The DBU writes [my translation from the German]:
“Above all, the documentary focuses its criticism on two people: the Dalai Lama and Matthieu Ricard, who would not have taken sufficient action against abuse. Unfortunately, this does not do justice to the complex subject matter, because neither of them participated in a wall of silence, nor do they possess any special omnipotence in the Buddhist world—nor does it come up that the networks of silence and cover-up reach far into the Buddhist communities and unfortunately also umbrella organisations.”
They got that last part right: the abuse is endemic.

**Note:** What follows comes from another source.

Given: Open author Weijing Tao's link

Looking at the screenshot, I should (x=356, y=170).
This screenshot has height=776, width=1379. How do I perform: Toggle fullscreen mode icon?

The rest is not just nonsensical, it’s a vote of non-confidence against the victims and survivors of Sogyal Lakar and Robert Spatz, who hold the Dalai Lama and Matthieu Ricard personally responsible for both their public support to them and their organisations, and for their prolonged unwillingness to help victims and survivors expose the abuse and bring the perpetrators to justice.
The DBU is clearly in denial about individual Buddhist leaders’ accountability to the (overwhelmingly non-Buddhist) public at large.

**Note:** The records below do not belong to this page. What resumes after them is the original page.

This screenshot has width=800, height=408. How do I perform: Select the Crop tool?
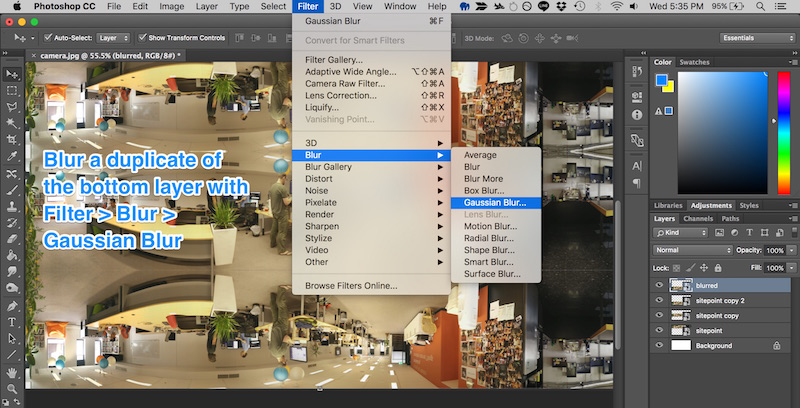click(12, 140)
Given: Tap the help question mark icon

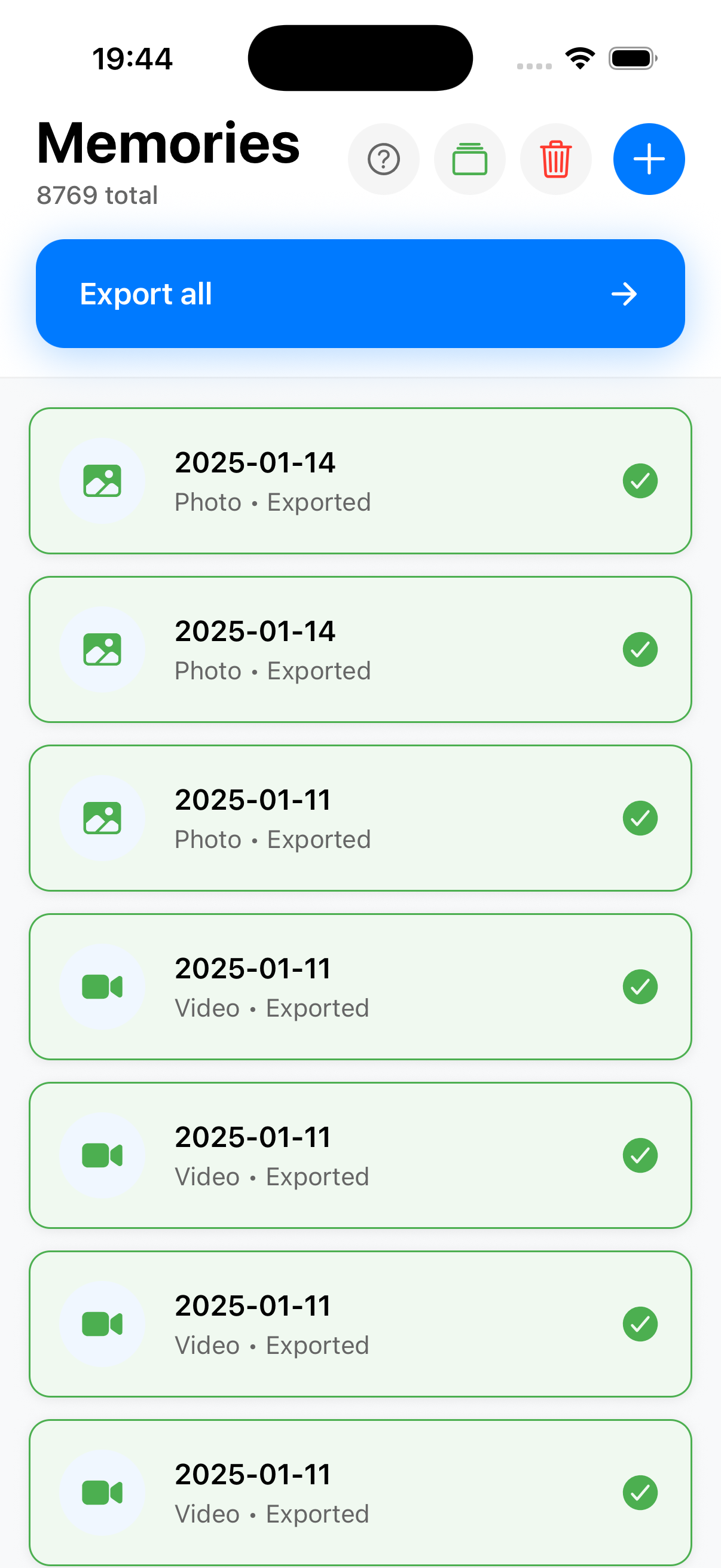Looking at the screenshot, I should tap(383, 160).
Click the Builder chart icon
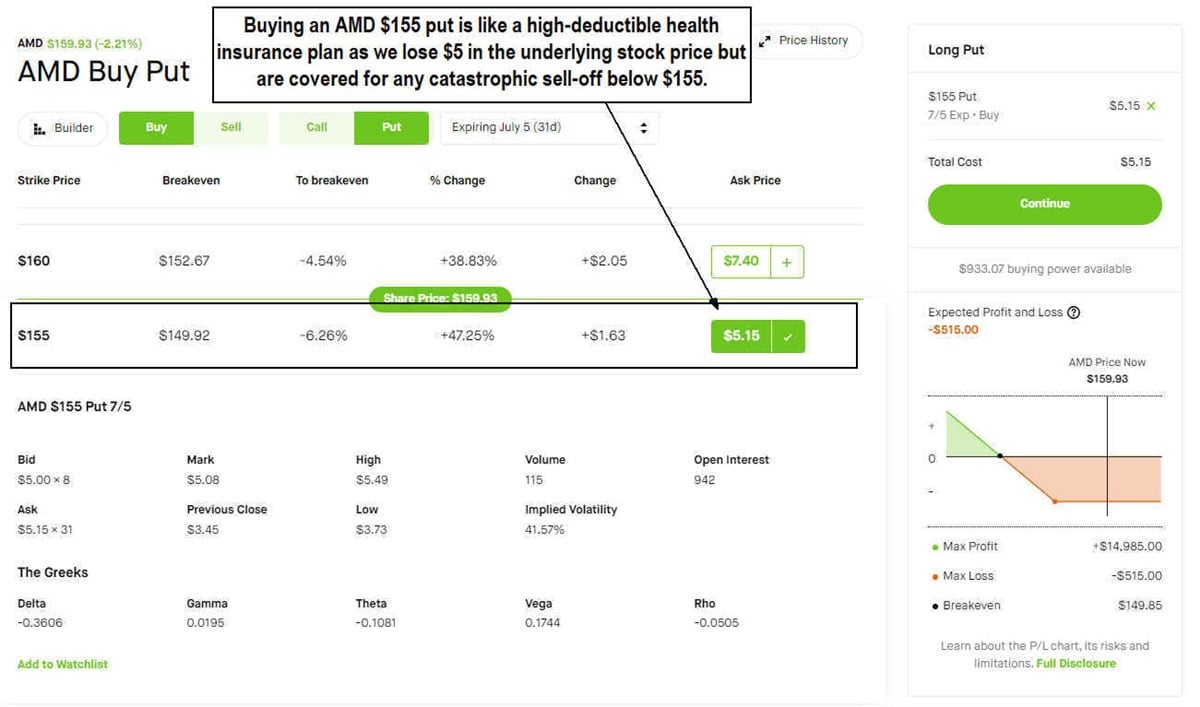1200x707 pixels. (40, 128)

The ‘omnipotence’ the documentary-makers allegedly assumed is a red herring that serves to distract the DBU’s readers from this: Buddhist leaders—all of them, highbrow and lowbrow—are personally responsible and legally liable for the enabling of abuse, particularly when children are involved and having (fore)knowledge can amount to criminal complicity.
Evidently, the DBU-board has trouble understanding that the public endorsements by the Dalai Lama and Matthieu Ricard served to silence Sogyal and Spatz’s (underage) victims and survivors, while the DBU’s current stance denies their very agency in speaking out.
But they’ve every right to speak out the way they see fit and hold individual Buddhist enablers accountable in media—the very course of action the Dalai Lama never tires of counseling.
Evidently, the DBU rather sees Buddhist communities and umbrella organisations control the narrative than let victims and survivors to speak for themselves. This is exactly how religious believers of all denominations have turned their faiths into religions for abusers: by denying individuals’ agency altogether.
If everyone—the ‘community,’ ‘church,’ ‘institution’—is responsible, no one really is. Arte gave victims and survivors their voice back and empowered them to speak out against Buddhist enablers in public.
That’s not a complex subject matter at all—that’s how things get real.
Originally posted as a long-Tweet on September 22, 2022 (with slight edits and updated link).